As a start:
1. Any 2D array can be represented as a 1d array using a transform using its 2 coordinates.
2. The 8 neighbors plus border element make a 3x3 array, centered on the border element.
int main()
{
int pg[9] = {100,101,102,110,111,112,120,121,122};
typedef int i3[3];
i3* magic = (i3*)(pg);
cout << magic[1][1]; //address pg as if it were 2-d. we mangled it into a 3x3 here
//the reshape tricks only work on solid blocks. dynamic multi-dimensional stuff can't do
//these things.
}
be creative on losing the ifs
1) consider using an enum to name your locations. it will be easier to read crd[top] and then you don't need the comments.

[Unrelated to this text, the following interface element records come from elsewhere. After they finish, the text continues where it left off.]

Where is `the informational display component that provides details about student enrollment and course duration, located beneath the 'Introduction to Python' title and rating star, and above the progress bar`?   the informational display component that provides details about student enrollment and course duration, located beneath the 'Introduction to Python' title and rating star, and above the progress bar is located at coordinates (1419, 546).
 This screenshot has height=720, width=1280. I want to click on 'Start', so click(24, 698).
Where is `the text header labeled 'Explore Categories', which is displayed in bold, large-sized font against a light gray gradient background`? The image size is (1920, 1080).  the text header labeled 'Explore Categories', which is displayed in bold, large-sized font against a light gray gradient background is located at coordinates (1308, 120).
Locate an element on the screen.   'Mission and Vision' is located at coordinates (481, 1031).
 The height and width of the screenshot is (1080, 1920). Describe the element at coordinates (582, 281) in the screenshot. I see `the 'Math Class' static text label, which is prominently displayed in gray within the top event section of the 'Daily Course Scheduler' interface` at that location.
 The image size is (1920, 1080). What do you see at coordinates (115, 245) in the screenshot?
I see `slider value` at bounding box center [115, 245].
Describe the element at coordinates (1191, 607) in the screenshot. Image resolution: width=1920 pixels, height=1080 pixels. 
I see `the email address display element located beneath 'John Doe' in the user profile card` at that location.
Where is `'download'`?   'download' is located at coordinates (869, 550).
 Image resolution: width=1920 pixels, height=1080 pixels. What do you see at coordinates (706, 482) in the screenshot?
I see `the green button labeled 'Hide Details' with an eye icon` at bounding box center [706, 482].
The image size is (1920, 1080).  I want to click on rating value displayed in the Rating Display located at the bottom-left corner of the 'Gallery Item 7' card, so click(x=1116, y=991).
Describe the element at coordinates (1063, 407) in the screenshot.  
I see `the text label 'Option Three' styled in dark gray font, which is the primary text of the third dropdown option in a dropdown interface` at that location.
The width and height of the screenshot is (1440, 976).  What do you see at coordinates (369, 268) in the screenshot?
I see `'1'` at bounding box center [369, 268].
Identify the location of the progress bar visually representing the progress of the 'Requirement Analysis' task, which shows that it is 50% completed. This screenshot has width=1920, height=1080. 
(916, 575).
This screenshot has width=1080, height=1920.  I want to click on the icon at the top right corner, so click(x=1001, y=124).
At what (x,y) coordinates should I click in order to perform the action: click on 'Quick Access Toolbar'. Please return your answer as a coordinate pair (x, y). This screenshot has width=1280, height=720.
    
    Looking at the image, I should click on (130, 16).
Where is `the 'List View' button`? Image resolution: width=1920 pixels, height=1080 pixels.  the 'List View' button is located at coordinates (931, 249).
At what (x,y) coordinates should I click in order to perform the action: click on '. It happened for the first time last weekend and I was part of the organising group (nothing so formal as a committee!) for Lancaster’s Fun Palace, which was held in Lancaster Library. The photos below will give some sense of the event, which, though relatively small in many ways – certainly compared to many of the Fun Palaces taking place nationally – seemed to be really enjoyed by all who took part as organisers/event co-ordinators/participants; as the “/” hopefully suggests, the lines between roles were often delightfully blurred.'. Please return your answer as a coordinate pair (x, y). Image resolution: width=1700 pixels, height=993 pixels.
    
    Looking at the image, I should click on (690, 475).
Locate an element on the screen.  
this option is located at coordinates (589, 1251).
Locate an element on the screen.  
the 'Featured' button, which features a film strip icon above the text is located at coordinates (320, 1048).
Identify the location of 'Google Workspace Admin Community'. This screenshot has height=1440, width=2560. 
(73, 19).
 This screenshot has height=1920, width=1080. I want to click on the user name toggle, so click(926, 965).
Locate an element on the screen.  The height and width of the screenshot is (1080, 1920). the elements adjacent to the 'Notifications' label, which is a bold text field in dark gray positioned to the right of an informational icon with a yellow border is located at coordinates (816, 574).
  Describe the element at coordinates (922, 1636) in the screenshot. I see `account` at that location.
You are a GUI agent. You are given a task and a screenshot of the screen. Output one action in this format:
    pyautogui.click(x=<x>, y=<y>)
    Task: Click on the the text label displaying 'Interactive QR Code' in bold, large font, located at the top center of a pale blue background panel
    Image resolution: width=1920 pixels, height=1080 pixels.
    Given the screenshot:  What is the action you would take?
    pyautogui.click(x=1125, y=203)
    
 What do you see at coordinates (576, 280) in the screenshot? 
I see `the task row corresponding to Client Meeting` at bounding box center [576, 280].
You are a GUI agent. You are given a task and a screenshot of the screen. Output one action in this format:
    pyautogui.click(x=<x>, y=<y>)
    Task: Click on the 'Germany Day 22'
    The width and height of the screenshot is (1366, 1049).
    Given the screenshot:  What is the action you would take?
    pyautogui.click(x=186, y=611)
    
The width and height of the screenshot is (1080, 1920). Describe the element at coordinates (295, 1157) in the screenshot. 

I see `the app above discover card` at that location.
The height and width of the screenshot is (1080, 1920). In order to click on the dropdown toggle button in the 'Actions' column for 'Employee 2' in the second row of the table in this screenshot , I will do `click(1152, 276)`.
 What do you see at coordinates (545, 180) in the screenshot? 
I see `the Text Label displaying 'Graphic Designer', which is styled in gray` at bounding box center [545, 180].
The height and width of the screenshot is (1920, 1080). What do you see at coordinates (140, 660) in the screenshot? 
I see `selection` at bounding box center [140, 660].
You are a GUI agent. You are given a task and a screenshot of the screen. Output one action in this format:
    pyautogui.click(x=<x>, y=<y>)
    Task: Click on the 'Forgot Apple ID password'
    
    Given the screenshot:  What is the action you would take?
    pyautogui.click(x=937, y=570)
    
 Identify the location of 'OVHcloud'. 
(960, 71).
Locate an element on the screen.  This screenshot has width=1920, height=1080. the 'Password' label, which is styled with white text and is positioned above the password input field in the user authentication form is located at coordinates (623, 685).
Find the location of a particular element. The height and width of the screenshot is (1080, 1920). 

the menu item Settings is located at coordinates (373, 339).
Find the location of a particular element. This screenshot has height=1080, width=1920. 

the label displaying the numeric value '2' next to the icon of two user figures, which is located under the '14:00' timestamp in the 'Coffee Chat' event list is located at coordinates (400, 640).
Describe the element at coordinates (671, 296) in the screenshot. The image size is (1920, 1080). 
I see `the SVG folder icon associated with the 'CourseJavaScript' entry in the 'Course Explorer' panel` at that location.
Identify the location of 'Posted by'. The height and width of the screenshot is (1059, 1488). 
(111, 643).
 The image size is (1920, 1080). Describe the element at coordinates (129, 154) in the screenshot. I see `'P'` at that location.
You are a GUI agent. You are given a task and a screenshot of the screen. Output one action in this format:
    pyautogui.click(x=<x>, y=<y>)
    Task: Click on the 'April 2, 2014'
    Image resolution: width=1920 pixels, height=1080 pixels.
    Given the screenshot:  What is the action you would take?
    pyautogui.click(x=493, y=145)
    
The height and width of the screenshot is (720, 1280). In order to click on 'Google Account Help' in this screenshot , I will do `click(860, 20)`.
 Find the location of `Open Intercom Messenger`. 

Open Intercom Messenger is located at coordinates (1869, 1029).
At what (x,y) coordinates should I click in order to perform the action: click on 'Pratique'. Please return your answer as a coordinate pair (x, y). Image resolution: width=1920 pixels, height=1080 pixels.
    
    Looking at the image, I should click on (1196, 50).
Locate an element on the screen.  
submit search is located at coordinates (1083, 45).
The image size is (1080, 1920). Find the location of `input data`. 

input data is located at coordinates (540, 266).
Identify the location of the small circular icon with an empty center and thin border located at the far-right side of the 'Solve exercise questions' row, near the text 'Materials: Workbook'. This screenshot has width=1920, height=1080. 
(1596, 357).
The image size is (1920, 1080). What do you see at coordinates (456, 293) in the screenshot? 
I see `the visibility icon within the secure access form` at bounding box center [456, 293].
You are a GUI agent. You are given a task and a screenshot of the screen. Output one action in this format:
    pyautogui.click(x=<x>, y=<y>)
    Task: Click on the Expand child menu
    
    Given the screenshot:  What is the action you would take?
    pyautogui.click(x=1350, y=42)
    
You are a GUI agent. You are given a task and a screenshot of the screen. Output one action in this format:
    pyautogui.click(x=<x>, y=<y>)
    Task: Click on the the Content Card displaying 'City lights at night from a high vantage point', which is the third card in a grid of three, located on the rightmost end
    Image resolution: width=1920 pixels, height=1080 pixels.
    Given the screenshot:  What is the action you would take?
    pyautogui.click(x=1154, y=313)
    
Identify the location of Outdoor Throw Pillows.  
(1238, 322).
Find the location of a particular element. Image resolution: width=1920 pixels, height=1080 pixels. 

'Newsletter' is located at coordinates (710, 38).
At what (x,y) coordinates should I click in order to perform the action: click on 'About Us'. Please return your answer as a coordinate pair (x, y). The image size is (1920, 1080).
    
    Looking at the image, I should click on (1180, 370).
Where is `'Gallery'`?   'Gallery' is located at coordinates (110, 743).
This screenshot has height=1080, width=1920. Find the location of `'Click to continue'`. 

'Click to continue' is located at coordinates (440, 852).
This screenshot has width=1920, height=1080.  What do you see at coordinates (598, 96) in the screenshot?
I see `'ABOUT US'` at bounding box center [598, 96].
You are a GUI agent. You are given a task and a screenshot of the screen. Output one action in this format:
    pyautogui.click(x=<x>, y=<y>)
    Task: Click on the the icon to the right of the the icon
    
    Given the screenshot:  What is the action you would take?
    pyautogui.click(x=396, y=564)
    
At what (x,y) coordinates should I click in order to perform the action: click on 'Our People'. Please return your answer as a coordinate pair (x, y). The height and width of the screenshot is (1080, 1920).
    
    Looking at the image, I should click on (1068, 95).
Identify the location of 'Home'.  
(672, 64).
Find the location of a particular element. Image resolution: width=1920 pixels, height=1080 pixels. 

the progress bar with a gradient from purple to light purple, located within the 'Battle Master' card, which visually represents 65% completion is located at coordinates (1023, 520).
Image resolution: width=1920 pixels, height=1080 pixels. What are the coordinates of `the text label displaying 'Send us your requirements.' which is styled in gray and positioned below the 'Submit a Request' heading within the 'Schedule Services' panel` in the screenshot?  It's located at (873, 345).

2) you can iterate using these enums. for(i = top, i <= upper_right; i++) if(crd[i] < 0) crd[i]+= gridfields; or something like that. there are other ways too-- you can make what to do for true and false:
int tf[2] = {0,gridfields};
...
crd[4] += tf[crd[4] <0]; //false adds zero, true adds gridfields... no if statement.
not saying any of this is the right way to do it, but you asked. Any or all of these tricks can be useful when fixing pre c98 code, though and getting rid of if statements this way is faster in some code (not all) than using a branch.